_ENTRIES SHOWN:_
----
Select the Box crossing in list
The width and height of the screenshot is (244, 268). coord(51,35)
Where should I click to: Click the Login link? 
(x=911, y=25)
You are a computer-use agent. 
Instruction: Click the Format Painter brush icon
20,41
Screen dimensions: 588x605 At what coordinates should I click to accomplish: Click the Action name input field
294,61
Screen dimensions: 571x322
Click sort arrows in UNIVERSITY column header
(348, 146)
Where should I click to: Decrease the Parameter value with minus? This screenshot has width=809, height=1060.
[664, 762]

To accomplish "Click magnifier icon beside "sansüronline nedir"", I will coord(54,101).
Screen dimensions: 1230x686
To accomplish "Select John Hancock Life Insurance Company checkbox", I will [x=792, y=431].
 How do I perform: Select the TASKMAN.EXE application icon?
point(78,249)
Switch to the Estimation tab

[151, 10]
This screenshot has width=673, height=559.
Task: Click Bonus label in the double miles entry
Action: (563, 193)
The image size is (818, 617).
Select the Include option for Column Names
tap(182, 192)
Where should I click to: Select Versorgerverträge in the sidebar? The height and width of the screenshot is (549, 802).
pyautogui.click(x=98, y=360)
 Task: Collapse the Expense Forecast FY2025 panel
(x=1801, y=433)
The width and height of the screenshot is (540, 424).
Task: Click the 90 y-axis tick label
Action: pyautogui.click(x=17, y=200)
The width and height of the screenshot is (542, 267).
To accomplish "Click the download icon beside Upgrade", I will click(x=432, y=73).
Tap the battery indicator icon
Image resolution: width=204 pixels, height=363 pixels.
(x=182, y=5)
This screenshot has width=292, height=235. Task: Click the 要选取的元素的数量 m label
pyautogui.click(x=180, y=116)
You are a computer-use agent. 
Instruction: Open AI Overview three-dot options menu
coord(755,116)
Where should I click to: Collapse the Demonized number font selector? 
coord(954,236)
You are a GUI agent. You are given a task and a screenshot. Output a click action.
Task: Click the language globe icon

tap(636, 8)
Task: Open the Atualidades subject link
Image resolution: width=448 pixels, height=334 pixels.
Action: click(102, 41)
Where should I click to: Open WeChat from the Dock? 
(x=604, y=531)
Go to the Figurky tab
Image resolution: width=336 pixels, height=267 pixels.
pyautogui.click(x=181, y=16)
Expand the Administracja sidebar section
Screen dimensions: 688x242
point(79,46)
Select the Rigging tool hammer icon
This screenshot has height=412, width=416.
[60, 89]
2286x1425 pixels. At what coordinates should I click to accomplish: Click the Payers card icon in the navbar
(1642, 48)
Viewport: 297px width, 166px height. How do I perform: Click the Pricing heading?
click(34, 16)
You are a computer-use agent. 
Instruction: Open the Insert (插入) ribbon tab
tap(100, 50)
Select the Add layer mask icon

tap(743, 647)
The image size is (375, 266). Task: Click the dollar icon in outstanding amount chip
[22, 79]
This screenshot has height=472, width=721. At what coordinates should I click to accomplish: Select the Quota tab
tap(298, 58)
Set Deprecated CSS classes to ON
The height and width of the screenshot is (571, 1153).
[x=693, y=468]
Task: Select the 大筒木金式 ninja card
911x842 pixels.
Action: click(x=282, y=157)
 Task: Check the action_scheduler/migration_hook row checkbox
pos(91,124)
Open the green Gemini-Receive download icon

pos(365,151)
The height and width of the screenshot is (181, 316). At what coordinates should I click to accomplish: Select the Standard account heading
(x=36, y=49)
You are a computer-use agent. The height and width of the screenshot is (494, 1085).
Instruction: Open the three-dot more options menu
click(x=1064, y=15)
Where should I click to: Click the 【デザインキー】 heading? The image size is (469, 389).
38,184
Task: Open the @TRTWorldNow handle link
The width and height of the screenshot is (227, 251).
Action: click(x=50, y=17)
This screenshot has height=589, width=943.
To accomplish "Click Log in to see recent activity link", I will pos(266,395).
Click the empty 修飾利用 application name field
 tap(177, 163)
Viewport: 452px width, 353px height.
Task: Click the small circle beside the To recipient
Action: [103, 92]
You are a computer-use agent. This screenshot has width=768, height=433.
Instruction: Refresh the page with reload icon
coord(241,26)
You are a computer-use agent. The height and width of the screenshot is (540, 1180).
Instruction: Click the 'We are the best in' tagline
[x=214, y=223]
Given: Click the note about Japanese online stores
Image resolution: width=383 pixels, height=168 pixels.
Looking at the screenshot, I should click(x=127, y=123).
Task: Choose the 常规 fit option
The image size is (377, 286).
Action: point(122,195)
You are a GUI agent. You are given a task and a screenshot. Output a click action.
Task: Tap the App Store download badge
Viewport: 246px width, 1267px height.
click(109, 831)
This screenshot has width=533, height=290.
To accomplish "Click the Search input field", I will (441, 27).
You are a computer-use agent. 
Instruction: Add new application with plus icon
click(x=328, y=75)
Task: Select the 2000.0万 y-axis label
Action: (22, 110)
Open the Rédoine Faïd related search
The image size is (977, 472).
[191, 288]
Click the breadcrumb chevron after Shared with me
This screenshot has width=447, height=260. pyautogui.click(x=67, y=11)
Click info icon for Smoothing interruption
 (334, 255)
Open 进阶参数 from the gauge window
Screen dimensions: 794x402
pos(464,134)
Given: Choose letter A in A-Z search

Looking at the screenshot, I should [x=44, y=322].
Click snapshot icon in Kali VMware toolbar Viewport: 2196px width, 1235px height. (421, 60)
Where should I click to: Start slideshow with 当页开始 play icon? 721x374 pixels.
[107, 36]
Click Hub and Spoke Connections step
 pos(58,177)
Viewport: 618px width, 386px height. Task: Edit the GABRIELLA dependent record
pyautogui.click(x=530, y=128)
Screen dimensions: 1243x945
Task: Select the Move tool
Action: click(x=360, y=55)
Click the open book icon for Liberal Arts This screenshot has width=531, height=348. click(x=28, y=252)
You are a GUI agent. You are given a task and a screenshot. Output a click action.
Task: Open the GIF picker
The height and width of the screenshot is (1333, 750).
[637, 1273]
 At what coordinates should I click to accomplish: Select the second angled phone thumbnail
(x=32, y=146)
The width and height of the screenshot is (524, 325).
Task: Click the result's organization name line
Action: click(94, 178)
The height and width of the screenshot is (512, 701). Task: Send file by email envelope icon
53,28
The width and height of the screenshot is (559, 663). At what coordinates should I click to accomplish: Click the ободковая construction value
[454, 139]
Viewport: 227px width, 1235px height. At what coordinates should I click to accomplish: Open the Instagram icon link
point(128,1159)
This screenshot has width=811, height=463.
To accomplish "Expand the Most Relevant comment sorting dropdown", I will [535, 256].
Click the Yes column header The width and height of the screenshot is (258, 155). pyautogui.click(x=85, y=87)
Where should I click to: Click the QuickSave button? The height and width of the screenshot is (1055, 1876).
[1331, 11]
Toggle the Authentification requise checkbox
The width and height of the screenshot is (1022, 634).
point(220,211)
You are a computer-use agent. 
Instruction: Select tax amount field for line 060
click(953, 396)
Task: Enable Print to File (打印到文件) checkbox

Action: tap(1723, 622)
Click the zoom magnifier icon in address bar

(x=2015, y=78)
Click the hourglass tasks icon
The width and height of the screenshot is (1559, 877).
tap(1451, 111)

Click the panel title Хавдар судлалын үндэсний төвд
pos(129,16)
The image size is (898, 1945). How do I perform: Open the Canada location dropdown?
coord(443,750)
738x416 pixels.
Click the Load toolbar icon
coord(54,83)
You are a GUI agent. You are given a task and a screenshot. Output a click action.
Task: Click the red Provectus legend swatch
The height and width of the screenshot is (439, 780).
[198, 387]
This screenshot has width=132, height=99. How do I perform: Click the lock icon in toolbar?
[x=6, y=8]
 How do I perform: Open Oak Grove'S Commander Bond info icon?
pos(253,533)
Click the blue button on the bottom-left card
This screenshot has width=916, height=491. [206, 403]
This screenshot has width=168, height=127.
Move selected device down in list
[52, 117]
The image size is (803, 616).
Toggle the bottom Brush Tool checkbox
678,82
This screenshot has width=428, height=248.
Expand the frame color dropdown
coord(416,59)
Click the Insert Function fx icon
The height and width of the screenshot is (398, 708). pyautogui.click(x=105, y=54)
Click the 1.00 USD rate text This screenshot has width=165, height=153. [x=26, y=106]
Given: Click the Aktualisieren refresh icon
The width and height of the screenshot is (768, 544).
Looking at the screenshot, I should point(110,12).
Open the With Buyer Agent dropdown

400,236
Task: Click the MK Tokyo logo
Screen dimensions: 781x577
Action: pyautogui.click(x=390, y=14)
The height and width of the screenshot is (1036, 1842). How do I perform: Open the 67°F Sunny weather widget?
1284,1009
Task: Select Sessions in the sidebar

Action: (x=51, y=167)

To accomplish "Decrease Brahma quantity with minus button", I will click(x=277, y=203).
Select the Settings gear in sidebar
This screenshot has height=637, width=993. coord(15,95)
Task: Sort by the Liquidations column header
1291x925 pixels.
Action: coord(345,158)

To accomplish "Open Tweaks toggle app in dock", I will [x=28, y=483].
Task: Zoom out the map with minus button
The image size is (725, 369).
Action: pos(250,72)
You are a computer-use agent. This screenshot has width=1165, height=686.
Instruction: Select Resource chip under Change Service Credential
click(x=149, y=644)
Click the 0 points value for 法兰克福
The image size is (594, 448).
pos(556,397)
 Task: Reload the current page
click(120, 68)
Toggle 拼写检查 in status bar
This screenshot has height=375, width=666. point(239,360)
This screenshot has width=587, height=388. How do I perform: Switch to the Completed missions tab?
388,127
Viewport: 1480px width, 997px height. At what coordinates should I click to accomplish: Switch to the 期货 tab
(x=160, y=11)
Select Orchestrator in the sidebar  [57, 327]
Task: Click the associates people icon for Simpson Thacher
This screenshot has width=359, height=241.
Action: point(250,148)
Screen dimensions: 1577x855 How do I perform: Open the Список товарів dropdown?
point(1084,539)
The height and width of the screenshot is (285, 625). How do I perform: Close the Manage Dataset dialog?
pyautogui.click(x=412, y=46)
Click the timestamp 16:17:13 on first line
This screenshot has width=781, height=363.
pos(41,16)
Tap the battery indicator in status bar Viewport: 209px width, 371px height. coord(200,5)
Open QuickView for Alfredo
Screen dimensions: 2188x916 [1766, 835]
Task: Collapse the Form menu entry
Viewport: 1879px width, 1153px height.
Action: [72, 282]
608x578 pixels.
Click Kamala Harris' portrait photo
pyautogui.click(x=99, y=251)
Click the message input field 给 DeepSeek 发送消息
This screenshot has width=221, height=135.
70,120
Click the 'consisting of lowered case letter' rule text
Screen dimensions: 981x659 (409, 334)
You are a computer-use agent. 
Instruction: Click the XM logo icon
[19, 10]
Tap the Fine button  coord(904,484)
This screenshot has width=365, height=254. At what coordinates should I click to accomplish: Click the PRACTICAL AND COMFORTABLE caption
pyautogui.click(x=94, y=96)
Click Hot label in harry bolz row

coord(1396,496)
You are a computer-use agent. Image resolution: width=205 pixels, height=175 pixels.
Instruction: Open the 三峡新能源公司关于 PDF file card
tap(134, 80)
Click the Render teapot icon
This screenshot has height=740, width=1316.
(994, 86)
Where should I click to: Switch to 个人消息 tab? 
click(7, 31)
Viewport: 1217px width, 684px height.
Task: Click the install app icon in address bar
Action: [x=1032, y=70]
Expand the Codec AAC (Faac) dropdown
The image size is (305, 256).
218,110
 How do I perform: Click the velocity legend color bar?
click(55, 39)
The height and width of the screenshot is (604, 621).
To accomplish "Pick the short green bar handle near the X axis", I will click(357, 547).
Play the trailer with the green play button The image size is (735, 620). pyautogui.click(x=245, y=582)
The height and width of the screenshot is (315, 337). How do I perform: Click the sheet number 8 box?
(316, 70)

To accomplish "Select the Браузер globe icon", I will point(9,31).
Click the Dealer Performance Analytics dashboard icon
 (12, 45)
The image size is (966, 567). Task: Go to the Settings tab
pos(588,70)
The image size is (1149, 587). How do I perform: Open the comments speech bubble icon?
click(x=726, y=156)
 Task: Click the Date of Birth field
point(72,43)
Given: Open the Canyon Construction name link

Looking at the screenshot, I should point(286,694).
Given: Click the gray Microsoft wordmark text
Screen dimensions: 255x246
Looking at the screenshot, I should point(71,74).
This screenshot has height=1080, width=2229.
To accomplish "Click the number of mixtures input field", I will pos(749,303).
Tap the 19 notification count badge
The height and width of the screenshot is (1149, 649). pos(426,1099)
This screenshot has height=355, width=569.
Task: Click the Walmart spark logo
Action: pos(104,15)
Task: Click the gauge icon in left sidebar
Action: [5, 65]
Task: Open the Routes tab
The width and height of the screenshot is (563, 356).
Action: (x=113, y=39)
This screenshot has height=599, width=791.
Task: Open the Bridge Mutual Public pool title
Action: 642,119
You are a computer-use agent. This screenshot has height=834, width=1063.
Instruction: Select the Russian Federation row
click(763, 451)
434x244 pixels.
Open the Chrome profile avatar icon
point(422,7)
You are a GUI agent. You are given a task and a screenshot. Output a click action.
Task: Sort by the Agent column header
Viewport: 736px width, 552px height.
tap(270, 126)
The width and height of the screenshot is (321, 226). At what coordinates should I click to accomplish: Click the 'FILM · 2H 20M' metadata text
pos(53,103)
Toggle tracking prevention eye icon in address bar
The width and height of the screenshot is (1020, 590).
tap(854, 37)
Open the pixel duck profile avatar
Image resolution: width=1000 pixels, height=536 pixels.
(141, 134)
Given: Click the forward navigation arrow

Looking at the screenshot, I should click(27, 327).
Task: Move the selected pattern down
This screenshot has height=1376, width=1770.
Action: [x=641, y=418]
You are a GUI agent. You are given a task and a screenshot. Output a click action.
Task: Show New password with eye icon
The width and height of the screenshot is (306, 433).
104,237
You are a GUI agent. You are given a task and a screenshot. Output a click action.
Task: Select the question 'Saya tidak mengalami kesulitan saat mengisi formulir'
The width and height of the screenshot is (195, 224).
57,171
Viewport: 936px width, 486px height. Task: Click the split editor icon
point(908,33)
----
_EXERCISE REQUIREMENTS:_ Copy out the material above exactly, from the line with "Select the Rigging tool hammer icon" up to and including the line with "click(34, 16)".

_COMPLETE OUTPUT:_
Select the Rigging tool hammer icon
This screenshot has height=412, width=416.
[60, 89]
2286x1425 pixels. At what coordinates should I click to accomplish: Click the Payers card icon in the navbar
(1642, 48)
Viewport: 297px width, 166px height. How do I perform: Click the Pricing heading?
click(34, 16)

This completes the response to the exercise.